BRANO SCELTO –
------

Quando si affronta il reparto jazz-fusion di un negozio di dischi, prima o poi ti capita un CD che ha a che fare con Scofield, che dopo la fase con Miles Davis ha sfornato con una certa continuità lavori a suo nome (belli e meno belli, secondo me: io vi segnalo Flat out) e ha collaborato in molti progetti altrui.

Questo CD non è fra quelli che consiglierei senza indugio a chi voglia scoprire questo chitarrista, e anche chi già lo conosce non è detto che salterà di gioia all'ascolto.

Capiamoci: è un lavoro in cui si suona un bel jazz, con un cast stellare che quasi spaventa (Scofield alla chitarra, il fenomeno Brad Melhdau al piano, l'altro ex-Davisiano Kenny Garrett al sax, Christian McBride al basso acustico e Billy Higgins alla batteria).

Ciascuno di loro suona a livelli che è inutile descrivere e nell'insieme il CD è tutt'altro che brutto, ma… il "ma" che talvolta si affaccia alla fine dell'ascolto di lavori come questo appare anche stavolta in tutto il suo nitido splendore: è un jazz freddo, senza troppa anima, in cui il famigerato interplay fra i musicisti, caratteristica che fa spesso grande un disco di jazz, è suggerito loro dal mestiere più che dai brani, dall'esperienza più che dall'atmosfera.

A mio modo di sentire, Higgins e lo straordinario Melhdau sono quelli che tirano fuori un suono più fluido, più "di cuore"; per il resto, McBride fa il suo solito ottimo lavoro (ed è anche ingiusto dire "solito lavoro" a un grande musicista come lui), Garrett porta avanti il suo sound intellettuale e raffinato, mentre Scofield secondo me soffre della mancanza di un contesto blues-oriented in cui, sempre secondo me, si trova più a suo agio.

------

Righe di dati di puntamento:

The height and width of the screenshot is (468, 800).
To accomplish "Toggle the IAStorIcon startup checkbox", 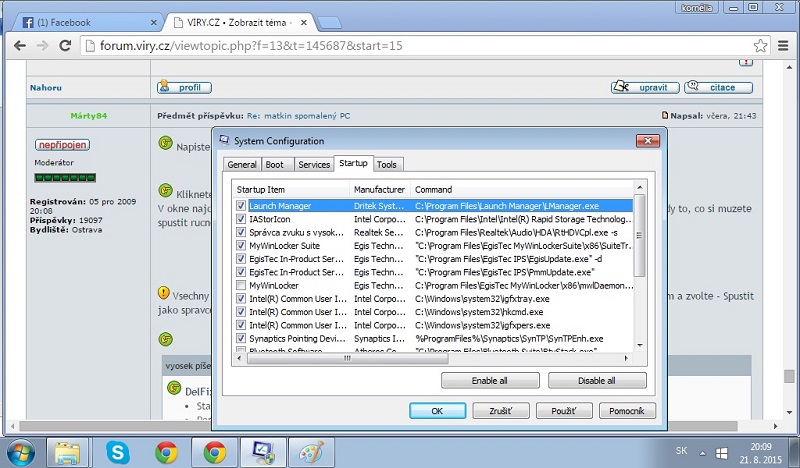I will 241,219.
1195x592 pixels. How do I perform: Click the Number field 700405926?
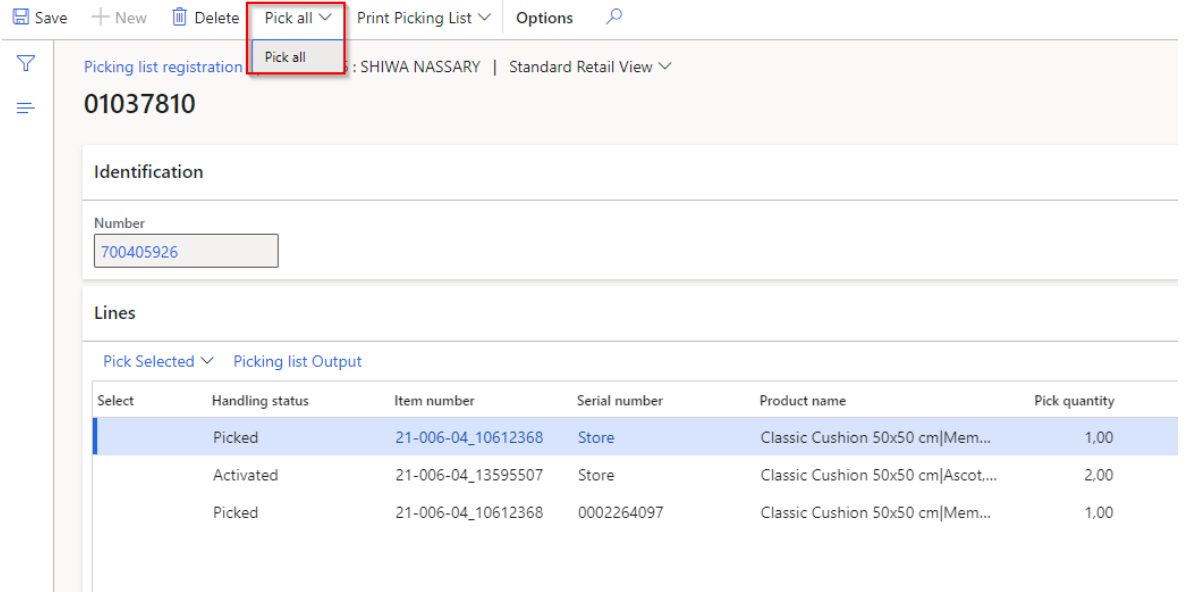(186, 252)
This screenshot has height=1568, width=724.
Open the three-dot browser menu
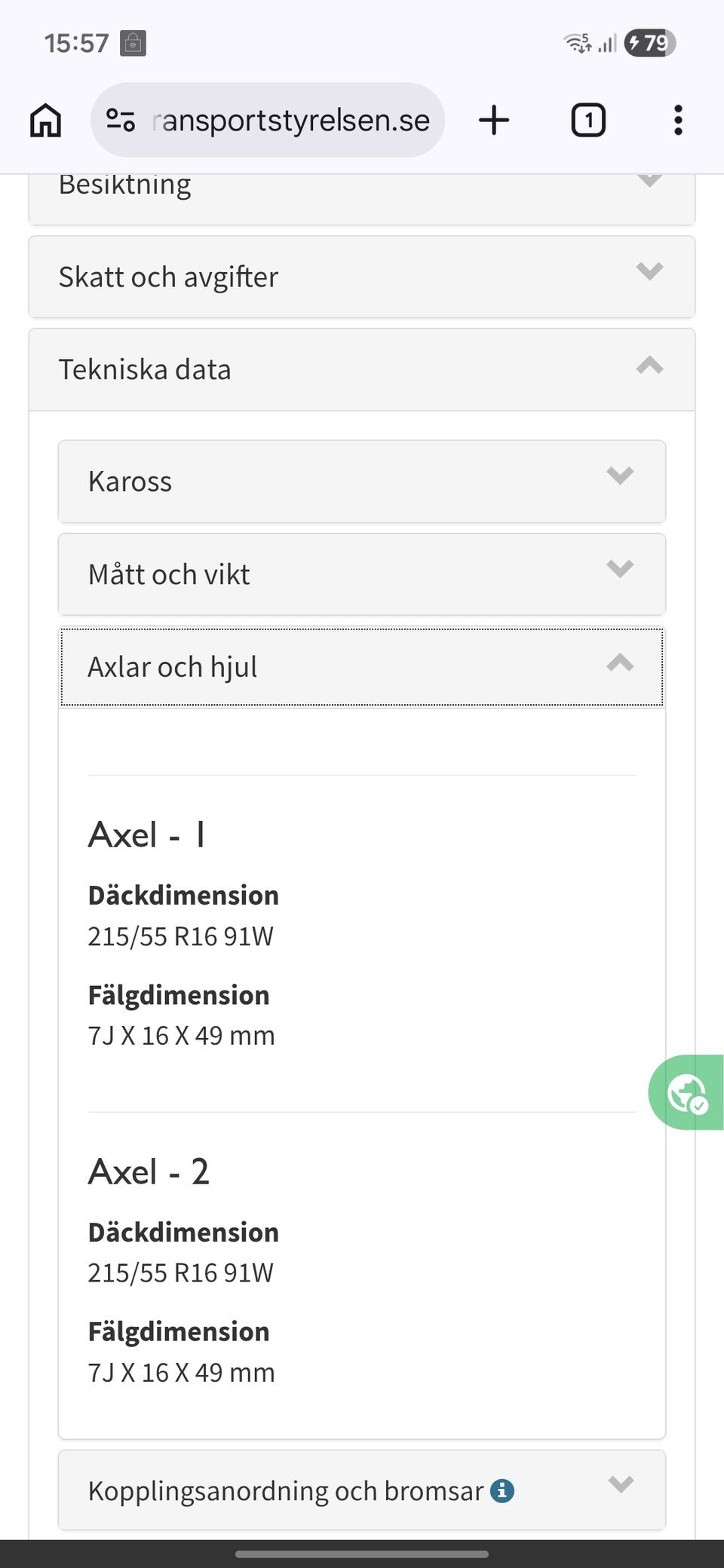click(x=678, y=121)
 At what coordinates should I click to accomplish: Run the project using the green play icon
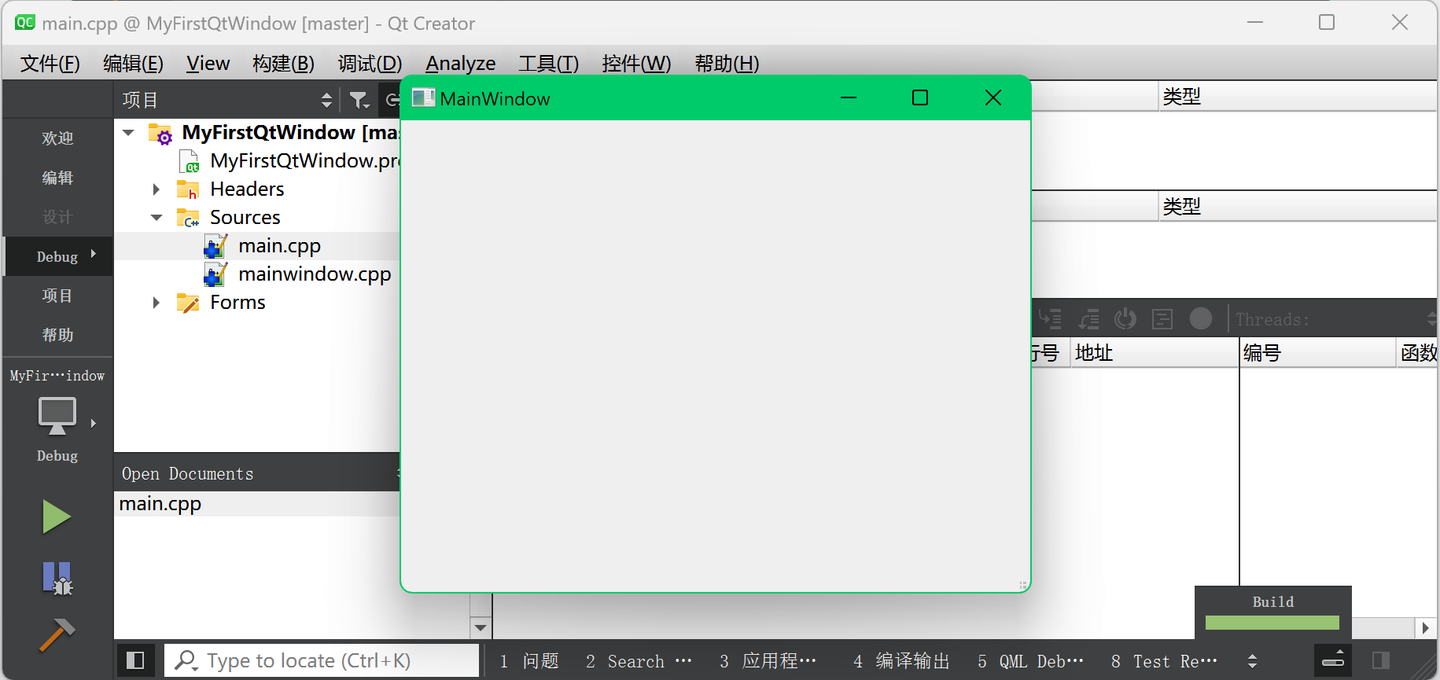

------

Riporta parola per parola la recensione del CD, tutto quanto va da "Ciascuno di loro" fino a "più che dall'atmosfera.".

RISULTATO DELL'ESERCIZIO –
Ciascuno di loro suona a livelli che è inutile descrivere e nell'insieme il CD è tutt'altro che brutto, ma… il "ma" che talvolta si affaccia alla fine dell'ascolto di lavori come questo appare anche stavolta in tutto il suo nitido splendore: è un jazz freddo, senza troppa anima, in cui il famigerato interplay fra i musicisti, caratteristica che fa spesso grande un disco di jazz, è suggerito loro dal mestiere più che dai brani, dall'esperienza più che dall'atmosfera.